Survey: US Public Spaces Not Meeting Community Needs – Funding for maintenance and basic improvements seems to be the key issue.
I tested some of the most popular ways of meeting new people. Here's what I found – The author engaged in 4 ‘hobbies’ and assessed their effectiveness in fostering social connection: team sports, bouldering, creative writing sessions, and a life drawing course. Evidently, they all worked for her! For me – my volunteer activities (with Missouri Master Naturalist and my county’s Friends of the Library) are the way I meet new people; I tend to like the triadic interactions (attention both to each other, and to an object or activity of mutual interest) that volunteering provides.
These Unassuming Artifacts from King Tut’s Tomb Could Tell a Remarkable Story – Originally the 4 small unbaked earthen dishes were thought to be stands for the nearly four-foot high gilded wooden staffs…but a new study proposes that the clay troughs would have held libations, most likely of water, aimed at the purification and rejuvenation of Tutankhamun in the afterlife, a rite known as the Awakening of Osiris.
Cuts to the National Weather Service May Have Serious Impacts on National Parks – And for everywhere else too. Weather impacts everybody.
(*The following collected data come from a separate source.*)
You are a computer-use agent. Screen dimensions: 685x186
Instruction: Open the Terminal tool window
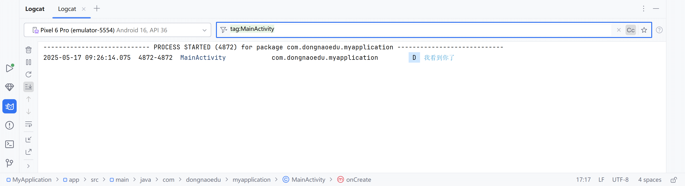[x=10, y=144]
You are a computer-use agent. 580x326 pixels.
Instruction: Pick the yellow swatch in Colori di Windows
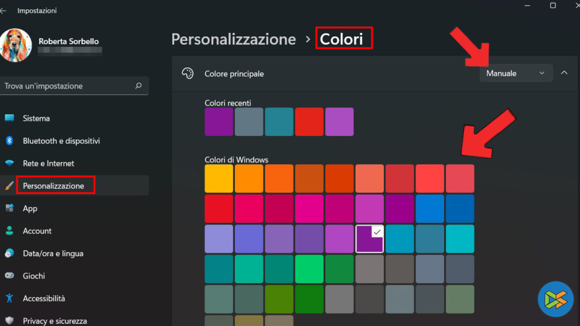coord(219,178)

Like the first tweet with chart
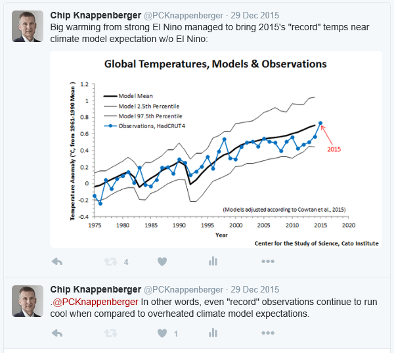click(162, 262)
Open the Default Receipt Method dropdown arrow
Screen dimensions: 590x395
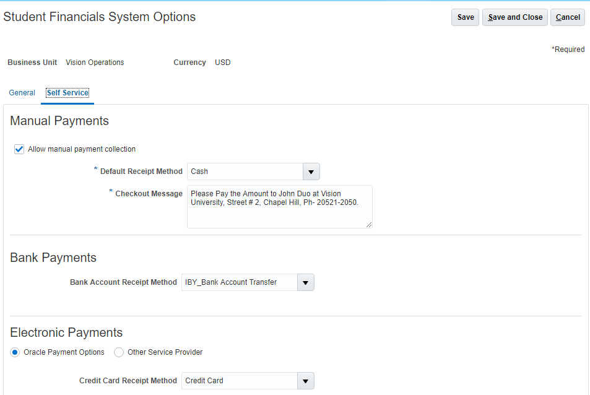[x=311, y=171]
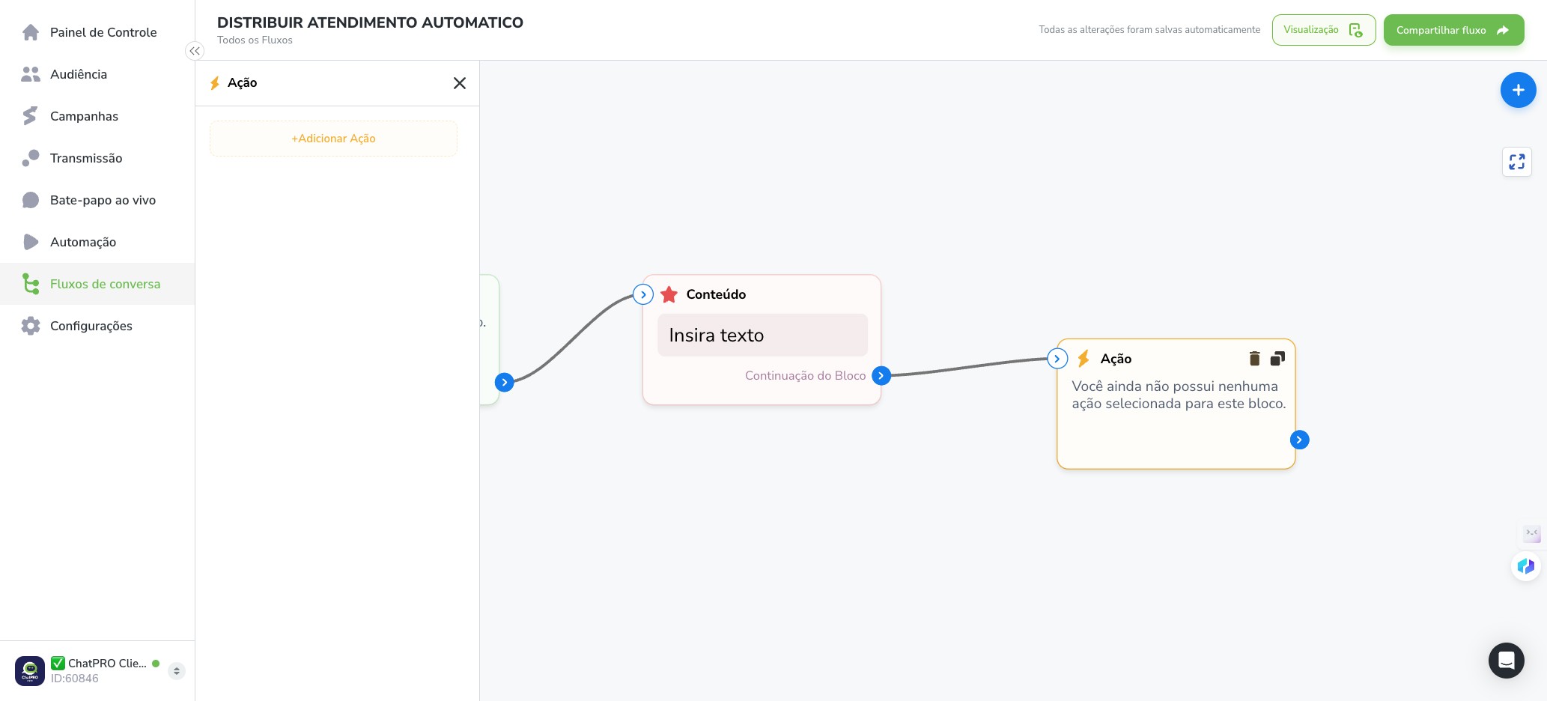Image resolution: width=1547 pixels, height=701 pixels.
Task: Open the support chat bubble icon
Action: 1507,661
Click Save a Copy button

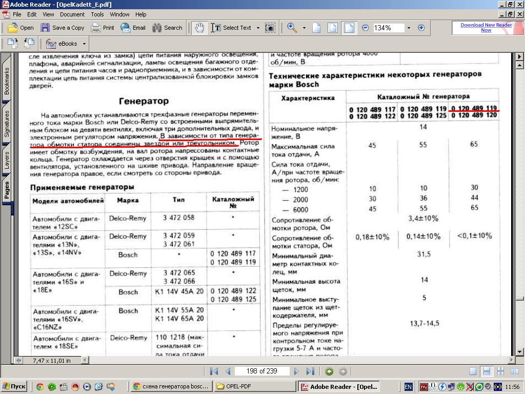[63, 28]
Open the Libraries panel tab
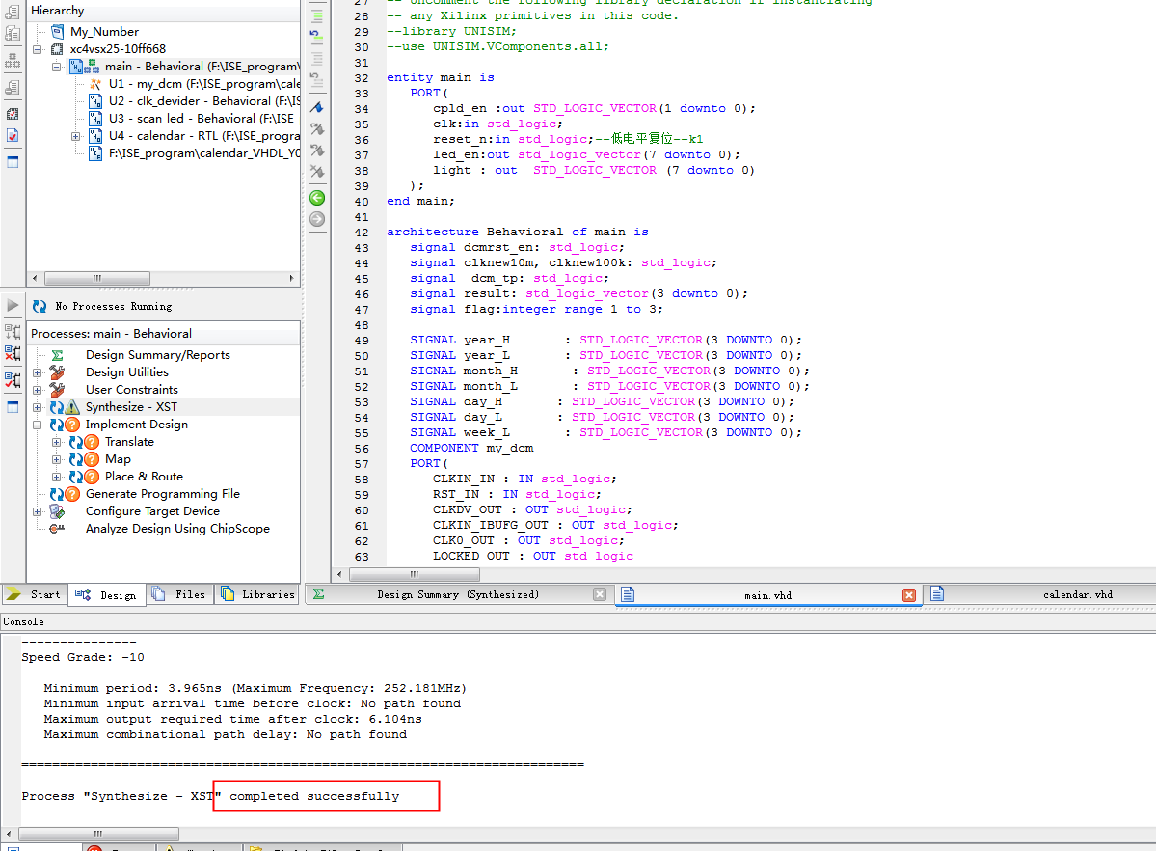Image resolution: width=1156 pixels, height=851 pixels. click(x=256, y=594)
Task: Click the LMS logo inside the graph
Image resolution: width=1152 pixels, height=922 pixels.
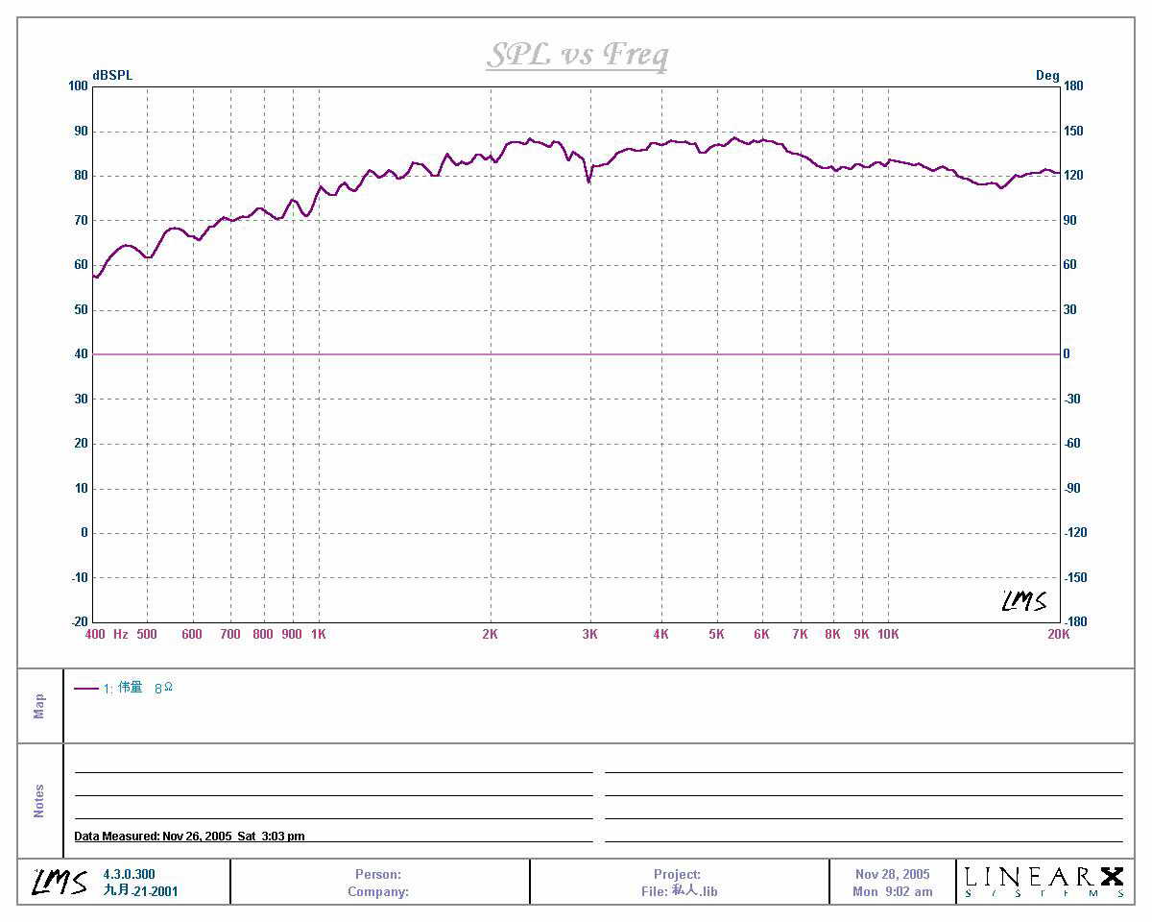Action: point(1023,601)
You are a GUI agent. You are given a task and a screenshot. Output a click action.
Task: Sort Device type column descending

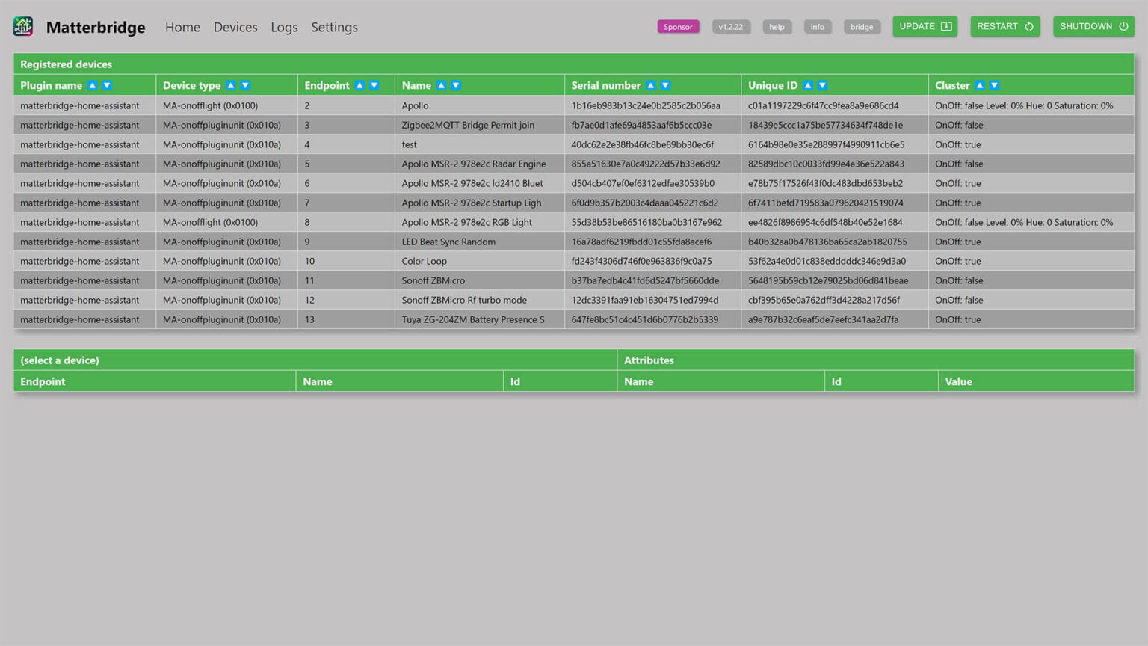(245, 86)
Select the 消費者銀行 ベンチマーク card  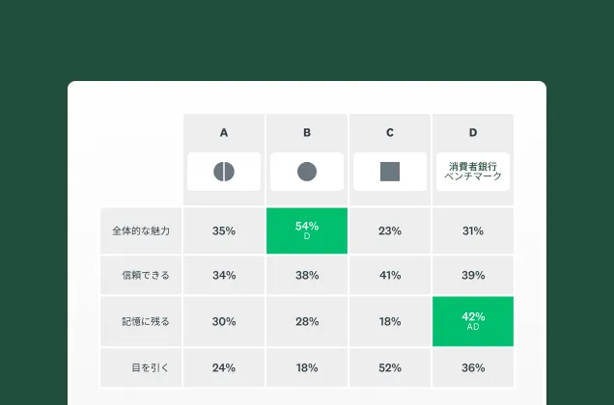(x=473, y=172)
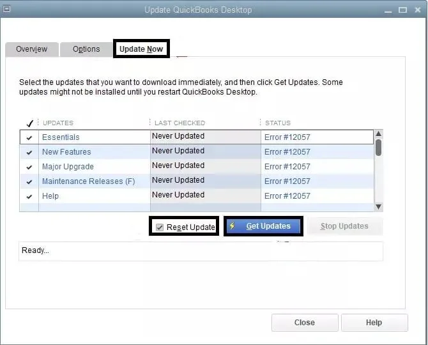The image size is (428, 345).
Task: Uncheck the Major Upgrade checkmark
Action: (x=29, y=167)
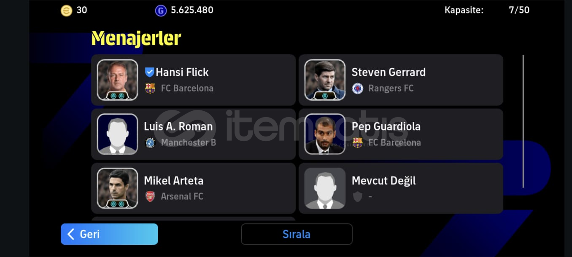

New research boosts future whooping cough vaccines – My father – now in his 90s – almost died from whooping cough as a young child. Deaths have become less common since the vaccine although they are still in the double digits in the US. In 2024, several outbreaks left public health officials and hospitals scrambling to accommodate a sudden influx of patients, primarily infants, who are often too young to be vaccinated and suffer the most severe symptoms. I’m glad that a new vaccine may be more effective and longer lasting than the one we have now.
Study Reveals Mercury-Poisoned Industrial Age Child – A three- to four-year-old child died in France sometime in the 18th or 19th century. The youngster suffered from rickets and scurvy likely caused by poor living conditions during the Industrial Revolution. But there were also high levels of mercury in his bones and teeth. The study ruled out sources of mercury contamination and concluded that the child had been administered the toxic metal as a cure for his ailments, which ultimately killed him.
At 97, Endangered Tortoise Becomes Oldest First-Time Mom of Her Species with Four New Hatchlings – Four Galapagos tortoise hatchlings at the Philadelphia Zoo!
Celebrating Seeds – From The Prairie Ecologist. So many obstacles must be overcome for a seed to become a mature plant producing seeds….continuing the cycle of the species.
Antarctic Sea Ice Plunged in Summer 2025 - In 2025, summer sea ice in the Antarctic tied for the second-lowest minimum extent ever recorded in the 47-year satellite record. It’s not yet clear whether the Southern Hemisphere has entered a new norm with perennially low ice or if the Antarctic is in a passing phase that will revert to prior levels in the years to com
Global Economy More Vulnerable to Warming Than Previously Thought - By rattling supply chains, future storms and heat waves will also send ripples throughout the global economy, inflicting costs far higher than models currently show. No country is immune.